Before Phil and Theda finish the first scene, Doug interrupts to say there's a phone call for Kyle. He takes Kyle into the pantry to tell him his life might be in danger. He takes off the fake mustache and hands Kyle a sponge.

He says, "if you need help, just call me on the sponge." Doug Funnie is awesome. Judy interrupts this rogue scene and Doug secretly puts his mustache back on and returns to his butler character.

So now they're all sitting down to dinner. I don't know how many of you come from parents that were anthropologists and pirate writers, but just so you know, they do indeed insist on sitting on pillows like this. Theda starts the conversation by saying, "and as I bid goodbye to the tribe, Chief Tater Tot presented me with this ceremonial totem."

Clearly confused, Kyle says the totem is neat, and Theda offers him some peas from a communal bowl. Meanwhile Doug has poured him some water and given him the secret signal.

Phil starts wailing about his writer's block while Kyle starts to eat a pea. Doug makes a choking signal to keep him from eating the peas, then falls over, making use of his slapstick practice earlier. Judy says he hasn't been the same since the alien abduction and escorts him from the room. Phil screams about his writer's block again and Kyle drinks his water to find a note.

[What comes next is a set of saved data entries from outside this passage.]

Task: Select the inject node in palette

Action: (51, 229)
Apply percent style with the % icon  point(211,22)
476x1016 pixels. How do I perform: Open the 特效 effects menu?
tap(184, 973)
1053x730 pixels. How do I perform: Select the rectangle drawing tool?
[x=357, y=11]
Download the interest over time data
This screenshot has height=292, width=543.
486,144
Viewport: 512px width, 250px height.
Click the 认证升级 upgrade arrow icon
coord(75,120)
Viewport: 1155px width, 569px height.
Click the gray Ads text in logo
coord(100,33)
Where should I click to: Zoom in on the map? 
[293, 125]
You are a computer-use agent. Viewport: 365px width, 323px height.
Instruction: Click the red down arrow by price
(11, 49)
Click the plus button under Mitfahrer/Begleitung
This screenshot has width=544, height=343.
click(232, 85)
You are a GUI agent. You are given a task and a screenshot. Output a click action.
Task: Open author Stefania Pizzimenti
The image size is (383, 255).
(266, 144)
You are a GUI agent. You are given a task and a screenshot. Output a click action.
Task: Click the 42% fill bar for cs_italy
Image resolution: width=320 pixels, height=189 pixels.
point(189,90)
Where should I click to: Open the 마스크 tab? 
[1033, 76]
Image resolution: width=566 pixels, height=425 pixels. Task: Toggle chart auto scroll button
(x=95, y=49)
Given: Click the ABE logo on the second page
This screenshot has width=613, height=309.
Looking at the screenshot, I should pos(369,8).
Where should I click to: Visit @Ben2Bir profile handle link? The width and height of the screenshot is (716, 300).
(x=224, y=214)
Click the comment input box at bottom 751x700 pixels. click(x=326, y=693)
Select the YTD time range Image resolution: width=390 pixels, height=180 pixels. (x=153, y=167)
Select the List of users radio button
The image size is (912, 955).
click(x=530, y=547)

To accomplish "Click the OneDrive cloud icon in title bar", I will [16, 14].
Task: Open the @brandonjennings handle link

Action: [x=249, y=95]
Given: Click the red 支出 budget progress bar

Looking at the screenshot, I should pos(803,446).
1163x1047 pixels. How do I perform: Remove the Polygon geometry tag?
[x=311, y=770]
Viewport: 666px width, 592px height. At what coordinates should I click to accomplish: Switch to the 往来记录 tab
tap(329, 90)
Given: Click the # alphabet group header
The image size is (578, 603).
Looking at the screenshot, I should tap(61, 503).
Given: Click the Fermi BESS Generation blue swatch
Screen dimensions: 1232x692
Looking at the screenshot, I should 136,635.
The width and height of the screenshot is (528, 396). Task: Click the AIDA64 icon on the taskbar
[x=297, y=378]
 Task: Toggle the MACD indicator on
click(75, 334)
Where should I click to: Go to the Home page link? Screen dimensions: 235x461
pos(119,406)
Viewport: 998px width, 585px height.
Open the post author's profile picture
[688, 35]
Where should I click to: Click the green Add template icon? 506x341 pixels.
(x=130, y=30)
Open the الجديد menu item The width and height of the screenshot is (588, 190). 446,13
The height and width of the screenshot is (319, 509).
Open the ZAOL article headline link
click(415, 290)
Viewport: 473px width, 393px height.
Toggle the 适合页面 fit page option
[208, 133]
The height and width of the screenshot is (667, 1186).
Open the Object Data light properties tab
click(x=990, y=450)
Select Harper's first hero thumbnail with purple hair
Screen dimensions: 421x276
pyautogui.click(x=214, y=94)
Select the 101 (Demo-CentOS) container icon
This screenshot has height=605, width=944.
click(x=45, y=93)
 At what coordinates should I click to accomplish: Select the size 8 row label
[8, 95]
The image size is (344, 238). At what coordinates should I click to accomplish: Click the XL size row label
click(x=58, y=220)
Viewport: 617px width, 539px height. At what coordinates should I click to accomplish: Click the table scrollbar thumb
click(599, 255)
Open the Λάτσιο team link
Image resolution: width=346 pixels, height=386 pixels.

You know how this goes. Kyle reads it out loud, and Doug pops back in to say, "a bomb in the lasagna!?

And then...

Doug acts out a great death scene. Kyle starts laughing, then Phil starts laughing, then Theda starts laughing and Judy doesn't understand. Everything is ruined. She stomps out of the room, almost crying, and Doug thinks he might have gone too far. He finds her sitting quietly on the front porch and asks if she's okay. My favorite part of this scene is that he made no effort to clean the lasagna off his face.

It falls off while they're talking, but I can't get over the fact that there are still large chunks of lasagna on his face when he walks outside. Anyway, she asks him why he did what he did and he says she made him mad by saying they were all boring and stupid and he was upset that she made him the butler. She starts to tell him how much she likes Kyle, but Kyle comes out and asks if she wants him to leave.

"NO! I mean...if you want to. I mean...I guess you can decide after I tell you the truth about..."
"What? The performance piece?"
"You knew it was a performance?"
"Yeah! Wasn't I supposed to?"

Obviously he didn't think any of this shit was for real. He says there were a few problems, but it all came together when the secret agent dove on the lasagna.

Doug writes in his journal that Judy's act didn't fool anybody but Judy, but he's wrong. It clearly fooled Kyle. If he'd known the truth about that night, I hope he'd feel insulted that Judy thought he would buy this crap. What were her long term plans here? If she liked this guy as much as she told Doug she did, at what point was she going to tell him that her mom runs a recycling center, her dad is a department store photographer, and her butler is actually her brother? Even if her plan had worked like she wanted, she just stuck herself with the most ridiculous, shitty lies. What happens when Kyle asks to read some her her dad's writing? Or her mom's research? What if Kyle just wasn't cool with child labor and reported them for employing an eleven year old butler?

And what does Doug get for saving the show? If his absurdist sabotage hadn't happened, the whole night would have been an awkward affair with a man loudly weeping about his writer's block, a woman constantly bragging about her potato-worshiping friends, and an eleven year old butler. There would have been no climax except for Kyle breaking up with Judy because there's no way he could possibly recover from such an awkward night.

And so it seems Judy might be crazier than Doug. Doug's not crazy at all in this episode, but maybe that just proves Hunter S. Thompson was right; "When the going gets weird, the weird turn pro."


  1. "There's a Bomb in the Lasagna" is one line that most people think of, when they fondly remember this show. I'm surprised it hasn't become a meme yet (much like "Beeyou").